Amid hearty laughter, they study a video of a previous performance, looking for places where they could improve. They are intent on getting everything right. The 34-year-old Brown—a former member of Ronald K. Brown’s Evidence, a Dance Company and Rennie Harris Puremovement—started her troupe, Camille A. Brown & Dancers, in 2010 and has been challenging audiences ever since with humanistic works that often examine controversial aspects of our society.

Inspired by Mel Watkins’ book On the Real Side: A History of African American Comedy From Slavery to Chris Rock, Spike Lee’s film Bamboozled and Dave Chappelle’s “dancing vs. shuffling” analogy, Brown takes on racial stereotypes and celebrates African-American humor in this new piece, citing TV shows Amos ’n’ Andy, Diff’rent Strokes and The Jeffersons and some of today’s entertainers.

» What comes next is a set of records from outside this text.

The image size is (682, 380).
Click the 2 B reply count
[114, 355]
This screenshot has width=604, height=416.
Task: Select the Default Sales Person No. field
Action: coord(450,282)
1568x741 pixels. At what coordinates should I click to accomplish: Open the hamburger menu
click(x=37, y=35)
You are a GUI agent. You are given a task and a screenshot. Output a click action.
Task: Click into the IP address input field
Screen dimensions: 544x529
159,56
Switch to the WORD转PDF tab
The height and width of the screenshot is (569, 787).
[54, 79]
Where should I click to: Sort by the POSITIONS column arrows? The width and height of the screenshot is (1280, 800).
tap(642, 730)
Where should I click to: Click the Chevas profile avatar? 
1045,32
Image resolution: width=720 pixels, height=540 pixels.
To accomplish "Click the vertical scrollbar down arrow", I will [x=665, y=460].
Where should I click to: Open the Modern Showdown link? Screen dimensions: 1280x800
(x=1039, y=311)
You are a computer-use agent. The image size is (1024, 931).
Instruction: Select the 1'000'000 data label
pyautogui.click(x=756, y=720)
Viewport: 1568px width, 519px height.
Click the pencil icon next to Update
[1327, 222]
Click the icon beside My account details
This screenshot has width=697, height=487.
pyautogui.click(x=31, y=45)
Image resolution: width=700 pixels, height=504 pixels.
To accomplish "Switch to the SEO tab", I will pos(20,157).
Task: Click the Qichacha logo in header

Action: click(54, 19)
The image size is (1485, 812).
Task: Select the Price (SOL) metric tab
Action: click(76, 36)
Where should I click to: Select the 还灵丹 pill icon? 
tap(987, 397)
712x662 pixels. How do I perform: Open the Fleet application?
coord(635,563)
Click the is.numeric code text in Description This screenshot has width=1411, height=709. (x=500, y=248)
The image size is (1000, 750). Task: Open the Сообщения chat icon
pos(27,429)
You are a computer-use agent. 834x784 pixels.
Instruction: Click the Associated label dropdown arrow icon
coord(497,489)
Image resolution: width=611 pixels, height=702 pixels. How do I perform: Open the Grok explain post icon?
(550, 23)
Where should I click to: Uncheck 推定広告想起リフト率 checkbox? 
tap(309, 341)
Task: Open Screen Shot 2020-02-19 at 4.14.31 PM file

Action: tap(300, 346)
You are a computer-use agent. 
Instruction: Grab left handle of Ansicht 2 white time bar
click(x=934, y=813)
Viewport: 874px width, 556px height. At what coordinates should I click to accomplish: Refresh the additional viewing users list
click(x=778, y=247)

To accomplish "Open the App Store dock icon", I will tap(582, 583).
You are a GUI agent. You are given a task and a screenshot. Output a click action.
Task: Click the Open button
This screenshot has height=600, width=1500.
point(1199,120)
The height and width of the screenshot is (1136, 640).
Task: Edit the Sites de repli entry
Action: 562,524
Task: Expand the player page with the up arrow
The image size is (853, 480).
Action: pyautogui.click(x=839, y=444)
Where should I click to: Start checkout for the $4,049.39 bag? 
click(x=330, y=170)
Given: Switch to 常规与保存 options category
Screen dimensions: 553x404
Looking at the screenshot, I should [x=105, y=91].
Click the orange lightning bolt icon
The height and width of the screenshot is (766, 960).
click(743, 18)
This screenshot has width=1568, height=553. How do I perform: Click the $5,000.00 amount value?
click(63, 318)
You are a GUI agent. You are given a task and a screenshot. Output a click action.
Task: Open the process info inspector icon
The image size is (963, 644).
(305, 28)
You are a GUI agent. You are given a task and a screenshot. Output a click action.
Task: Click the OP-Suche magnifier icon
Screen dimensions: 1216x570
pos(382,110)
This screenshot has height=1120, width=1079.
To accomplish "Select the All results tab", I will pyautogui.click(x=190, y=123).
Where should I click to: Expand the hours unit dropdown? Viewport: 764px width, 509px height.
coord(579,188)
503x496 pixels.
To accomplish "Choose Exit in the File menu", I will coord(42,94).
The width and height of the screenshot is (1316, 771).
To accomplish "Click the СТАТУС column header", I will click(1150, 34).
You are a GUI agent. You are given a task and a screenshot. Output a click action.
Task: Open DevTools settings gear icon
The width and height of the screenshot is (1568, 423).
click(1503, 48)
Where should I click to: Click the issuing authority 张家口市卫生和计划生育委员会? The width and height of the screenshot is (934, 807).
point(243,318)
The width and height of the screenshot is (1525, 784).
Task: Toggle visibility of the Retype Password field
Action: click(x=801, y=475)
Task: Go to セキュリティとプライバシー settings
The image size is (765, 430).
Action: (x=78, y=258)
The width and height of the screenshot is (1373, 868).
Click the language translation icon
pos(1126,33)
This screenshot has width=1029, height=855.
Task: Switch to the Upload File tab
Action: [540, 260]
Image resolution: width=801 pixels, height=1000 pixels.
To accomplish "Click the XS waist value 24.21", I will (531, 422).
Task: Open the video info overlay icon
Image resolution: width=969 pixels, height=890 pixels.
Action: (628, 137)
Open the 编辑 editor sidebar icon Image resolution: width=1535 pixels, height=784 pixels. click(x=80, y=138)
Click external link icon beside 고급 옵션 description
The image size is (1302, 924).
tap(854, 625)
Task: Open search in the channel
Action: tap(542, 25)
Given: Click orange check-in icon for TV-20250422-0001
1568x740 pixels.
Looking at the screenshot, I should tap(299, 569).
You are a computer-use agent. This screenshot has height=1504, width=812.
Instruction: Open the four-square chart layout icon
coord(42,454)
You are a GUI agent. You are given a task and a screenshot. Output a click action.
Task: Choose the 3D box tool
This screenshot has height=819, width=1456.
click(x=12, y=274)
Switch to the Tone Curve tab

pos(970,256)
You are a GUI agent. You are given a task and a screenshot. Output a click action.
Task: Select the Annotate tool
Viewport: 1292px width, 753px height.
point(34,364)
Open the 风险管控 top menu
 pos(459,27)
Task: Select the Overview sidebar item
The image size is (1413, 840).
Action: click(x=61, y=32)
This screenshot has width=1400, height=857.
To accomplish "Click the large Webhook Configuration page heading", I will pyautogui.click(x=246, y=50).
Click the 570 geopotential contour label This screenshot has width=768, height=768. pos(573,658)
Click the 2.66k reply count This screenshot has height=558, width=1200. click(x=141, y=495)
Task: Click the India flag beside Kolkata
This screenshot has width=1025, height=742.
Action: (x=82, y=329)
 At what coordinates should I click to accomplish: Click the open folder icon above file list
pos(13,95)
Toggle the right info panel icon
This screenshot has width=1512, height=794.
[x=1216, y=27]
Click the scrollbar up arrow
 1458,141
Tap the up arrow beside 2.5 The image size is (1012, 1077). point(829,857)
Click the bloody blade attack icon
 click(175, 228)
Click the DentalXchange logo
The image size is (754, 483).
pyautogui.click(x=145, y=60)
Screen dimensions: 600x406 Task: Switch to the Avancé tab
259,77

Employing movement derived from contemporary dance, hip-hop, African dance, ballet and tap, she evokes a wide range of emotion, from anger and sadness to genuine joy.

“Like [Watkins’] book, I want to make clear the pain and triumph involved in the years of stereotyping in entertainment,” Brown says. “We all wear masks to some degree, but those entertainers had to project multiple personalities.”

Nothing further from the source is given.